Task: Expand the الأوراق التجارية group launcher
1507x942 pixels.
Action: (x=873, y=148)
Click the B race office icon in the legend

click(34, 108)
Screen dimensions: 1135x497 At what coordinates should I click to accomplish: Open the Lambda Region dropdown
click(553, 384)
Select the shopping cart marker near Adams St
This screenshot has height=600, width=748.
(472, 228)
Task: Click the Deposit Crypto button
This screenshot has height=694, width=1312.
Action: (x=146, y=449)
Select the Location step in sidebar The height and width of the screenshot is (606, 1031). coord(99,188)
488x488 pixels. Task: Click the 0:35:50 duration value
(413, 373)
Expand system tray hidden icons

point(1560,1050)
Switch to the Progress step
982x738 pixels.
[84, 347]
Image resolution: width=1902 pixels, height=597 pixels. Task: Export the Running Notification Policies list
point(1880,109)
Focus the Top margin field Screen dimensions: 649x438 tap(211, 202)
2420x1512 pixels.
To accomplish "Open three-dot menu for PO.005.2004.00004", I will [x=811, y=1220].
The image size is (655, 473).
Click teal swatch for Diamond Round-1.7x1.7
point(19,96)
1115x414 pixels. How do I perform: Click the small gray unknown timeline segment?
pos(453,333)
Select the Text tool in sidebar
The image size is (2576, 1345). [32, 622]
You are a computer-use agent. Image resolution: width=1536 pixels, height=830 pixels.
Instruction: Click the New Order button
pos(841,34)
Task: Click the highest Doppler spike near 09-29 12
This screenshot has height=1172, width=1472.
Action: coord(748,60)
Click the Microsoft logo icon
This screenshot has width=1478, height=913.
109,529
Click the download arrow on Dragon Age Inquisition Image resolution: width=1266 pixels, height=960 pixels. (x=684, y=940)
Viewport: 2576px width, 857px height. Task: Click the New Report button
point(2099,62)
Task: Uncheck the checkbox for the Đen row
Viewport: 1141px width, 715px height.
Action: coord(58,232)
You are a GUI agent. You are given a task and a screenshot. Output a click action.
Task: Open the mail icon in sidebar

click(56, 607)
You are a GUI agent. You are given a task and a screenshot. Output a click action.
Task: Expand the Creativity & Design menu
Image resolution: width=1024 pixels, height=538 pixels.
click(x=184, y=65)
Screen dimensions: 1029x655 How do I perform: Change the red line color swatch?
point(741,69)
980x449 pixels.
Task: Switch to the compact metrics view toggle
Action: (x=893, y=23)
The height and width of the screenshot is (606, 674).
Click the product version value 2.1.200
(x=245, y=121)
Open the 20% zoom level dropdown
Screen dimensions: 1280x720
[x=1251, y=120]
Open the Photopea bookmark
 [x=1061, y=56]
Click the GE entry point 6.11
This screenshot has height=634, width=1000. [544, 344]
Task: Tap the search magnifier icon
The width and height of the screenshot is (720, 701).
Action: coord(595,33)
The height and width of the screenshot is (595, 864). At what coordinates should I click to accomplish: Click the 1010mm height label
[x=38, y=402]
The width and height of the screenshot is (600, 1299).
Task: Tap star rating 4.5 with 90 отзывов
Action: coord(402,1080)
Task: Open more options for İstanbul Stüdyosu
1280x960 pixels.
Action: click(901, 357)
________________________
§ **Set exercise**: Please return, exactly as they appear, the rows from the start through the line that contains "pos(841,34)", including both ends.

§ **Finished task**:
Task: Expand the الأوراق التجارية group launcher
1507x942 pixels.
Action: (x=873, y=148)
Click the B race office icon in the legend

click(34, 108)
Screen dimensions: 1135x497 At what coordinates should I click to accomplish: Open the Lambda Region dropdown
click(553, 384)
Select the shopping cart marker near Adams St
This screenshot has height=600, width=748.
(472, 228)
Task: Click the Deposit Crypto button
This screenshot has height=694, width=1312.
Action: (x=146, y=449)
Select the Location step in sidebar The height and width of the screenshot is (606, 1031). coord(99,188)
488x488 pixels. Task: Click the 0:35:50 duration value
(413, 373)
Expand system tray hidden icons

point(1560,1050)
Switch to the Progress step
982x738 pixels.
[84, 347]
Image resolution: width=1902 pixels, height=597 pixels. Task: Export the Running Notification Policies list
point(1880,109)
Focus the Top margin field Screen dimensions: 649x438 tap(211, 202)
2420x1512 pixels.
To accomplish "Open three-dot menu for PO.005.2004.00004", I will [x=811, y=1220].
The image size is (655, 473).
Click teal swatch for Diamond Round-1.7x1.7
point(19,96)
1115x414 pixels. How do I perform: Click the small gray unknown timeline segment?
pos(453,333)
Select the Text tool in sidebar
The image size is (2576, 1345). [32, 622]
You are a computer-use agent. Image resolution: width=1536 pixels, height=830 pixels.
Instruction: Click the New Order button
pos(841,34)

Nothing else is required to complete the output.